------ TEXTE SOURCE ------
Ce dossier propose donc une première exploration de ce demi-siècle de l’histoire de la presse, menée dans la perspective de l’étude littéraire des corpus médiatiques. Nous avons choisi de nous attacher plus particulièrement, suivant la suggestion de Vincent Lambert, initiateur du projet, à l’étude des genres médiatiques qui émergent ou s’installent durant cette période. Notre visée n’est pas historique. Notre intention était moins de faire une histoire des formes abordées que d’amasser les premiers matériaux qui pourront en permettre l’élaboration. Les études rassemblées adoptent donc tantôt une perspective synchronique appuyée sur une durée plus ou moins longue, tantôt une perspective diachronique qui invite à penser des seuils rhétoriques, une succession de modèles formels ou encore une transformation des horizons d’attente.

L’absence de tradition quant à la reprise en volume de textes parus dans les journaux et les revues, si l’on excepte les recueils de critiques littéraires de formes variées et les recueils de chroniques, a constitué un frein aux travaux antérieurs. En effet, il est frappant de constater que seuls les textes repris en livres continuent à circuler, les autres demeurant enfouis dans la masse de la presse périodique, même dans le cas d’auteurs connus[8]. Le mépris affiché à l’endroit de la presse, conçue comme moins « légitime » que le livre, a longtemps pesé lourd sur les études littéraires du xixe siècle québécois. Aussi, l’insistance mise sur l’analyse idéologique des journaux a contribué à mettre sous le boisseau l’analyse des formes. Notre connaissance de la pratique au Québec de certains genres médiatiques en est vraiment à ses balbutiements. D’où l’importance, en ces pages, de la formulation d’hypothèses et du caractère provisoire revendiqué à l’endroit des résultats présentés.
------ DONNÉES AFFICHÉES ------
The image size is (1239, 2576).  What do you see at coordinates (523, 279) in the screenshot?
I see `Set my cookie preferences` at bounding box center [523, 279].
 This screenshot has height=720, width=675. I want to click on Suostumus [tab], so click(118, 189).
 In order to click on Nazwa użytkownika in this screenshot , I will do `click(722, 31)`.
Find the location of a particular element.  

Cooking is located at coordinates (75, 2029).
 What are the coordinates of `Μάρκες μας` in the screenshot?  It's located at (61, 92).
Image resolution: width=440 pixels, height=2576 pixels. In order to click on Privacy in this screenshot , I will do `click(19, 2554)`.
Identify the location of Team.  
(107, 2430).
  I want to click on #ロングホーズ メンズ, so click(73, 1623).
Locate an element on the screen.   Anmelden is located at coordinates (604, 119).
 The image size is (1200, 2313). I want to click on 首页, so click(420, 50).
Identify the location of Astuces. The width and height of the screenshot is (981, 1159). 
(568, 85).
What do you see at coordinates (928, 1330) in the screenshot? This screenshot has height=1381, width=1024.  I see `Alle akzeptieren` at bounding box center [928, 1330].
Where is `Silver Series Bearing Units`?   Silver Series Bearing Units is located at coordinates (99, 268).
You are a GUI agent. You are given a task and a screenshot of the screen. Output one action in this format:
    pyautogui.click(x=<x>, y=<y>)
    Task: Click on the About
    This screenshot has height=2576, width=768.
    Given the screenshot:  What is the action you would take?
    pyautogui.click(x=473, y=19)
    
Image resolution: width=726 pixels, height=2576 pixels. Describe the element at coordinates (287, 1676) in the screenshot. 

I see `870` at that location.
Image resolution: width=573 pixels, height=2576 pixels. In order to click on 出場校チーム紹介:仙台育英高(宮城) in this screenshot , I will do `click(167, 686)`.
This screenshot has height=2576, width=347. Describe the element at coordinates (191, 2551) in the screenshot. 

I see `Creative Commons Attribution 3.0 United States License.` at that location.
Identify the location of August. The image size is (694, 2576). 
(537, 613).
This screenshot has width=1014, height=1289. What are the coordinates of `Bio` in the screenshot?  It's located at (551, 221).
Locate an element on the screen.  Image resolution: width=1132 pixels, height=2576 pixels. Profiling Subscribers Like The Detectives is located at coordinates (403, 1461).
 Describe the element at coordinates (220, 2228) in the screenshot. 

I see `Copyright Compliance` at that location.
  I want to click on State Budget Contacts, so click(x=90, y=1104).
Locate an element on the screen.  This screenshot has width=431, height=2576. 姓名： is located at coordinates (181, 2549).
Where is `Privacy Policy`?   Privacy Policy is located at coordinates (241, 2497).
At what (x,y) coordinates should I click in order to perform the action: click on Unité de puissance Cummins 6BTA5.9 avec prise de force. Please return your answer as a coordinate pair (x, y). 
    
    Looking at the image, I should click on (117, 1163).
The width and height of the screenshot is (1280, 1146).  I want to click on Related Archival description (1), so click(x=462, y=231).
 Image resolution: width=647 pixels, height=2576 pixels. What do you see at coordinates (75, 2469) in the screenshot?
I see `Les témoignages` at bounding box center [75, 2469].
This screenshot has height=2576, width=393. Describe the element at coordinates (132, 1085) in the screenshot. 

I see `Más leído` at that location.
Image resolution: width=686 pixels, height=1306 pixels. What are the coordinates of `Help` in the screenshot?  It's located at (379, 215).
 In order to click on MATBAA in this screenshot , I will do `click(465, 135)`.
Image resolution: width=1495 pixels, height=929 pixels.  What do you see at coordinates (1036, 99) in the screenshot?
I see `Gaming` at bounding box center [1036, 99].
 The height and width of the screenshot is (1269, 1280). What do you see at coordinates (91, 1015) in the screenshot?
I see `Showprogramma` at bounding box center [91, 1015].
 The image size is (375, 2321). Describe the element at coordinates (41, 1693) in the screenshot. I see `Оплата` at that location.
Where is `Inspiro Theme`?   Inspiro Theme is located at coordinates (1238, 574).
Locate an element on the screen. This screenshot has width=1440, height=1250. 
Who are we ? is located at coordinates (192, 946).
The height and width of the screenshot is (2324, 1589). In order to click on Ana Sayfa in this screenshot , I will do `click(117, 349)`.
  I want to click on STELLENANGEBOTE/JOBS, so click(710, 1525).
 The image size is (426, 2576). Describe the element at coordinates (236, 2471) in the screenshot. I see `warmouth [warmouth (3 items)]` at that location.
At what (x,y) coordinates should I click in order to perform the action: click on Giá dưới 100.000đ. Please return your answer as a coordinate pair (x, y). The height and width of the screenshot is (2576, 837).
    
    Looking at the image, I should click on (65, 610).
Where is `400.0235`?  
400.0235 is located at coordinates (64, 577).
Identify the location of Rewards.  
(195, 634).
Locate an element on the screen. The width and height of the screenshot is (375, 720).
------
• OBJECTIF VISÉ
Restituez mot pour mot le passage du texte source qui va de « Ce dossier propose » jusqu’à « des horizons d’attente. » inclusivement.

• RÉPONSE PRODUITE
Ce dossier propose donc une première exploration de ce demi-siècle de l’histoire de la presse, menée dans la perspective de l’étude littéraire des corpus médiatiques. Nous avons choisi de nous attacher plus particulièrement, suivant la suggestion de Vincent Lambert, initiateur du projet, à l’étude des genres médiatiques qui émergent ou s’installent durant cette période. Notre visée n’est pas historique. Notre intention était moins de faire une histoire des formes abordées que d’amasser les premiers matériaux qui pourront en permettre l’élaboration. Les études rassemblées adoptent donc tantôt une perspective synchronique appuyée sur une durée plus ou moins longue, tantôt une perspective diachronique qui invite à penser des seuils rhétoriques, une succession de modèles formels ou encore une transformation des horizons d’attente.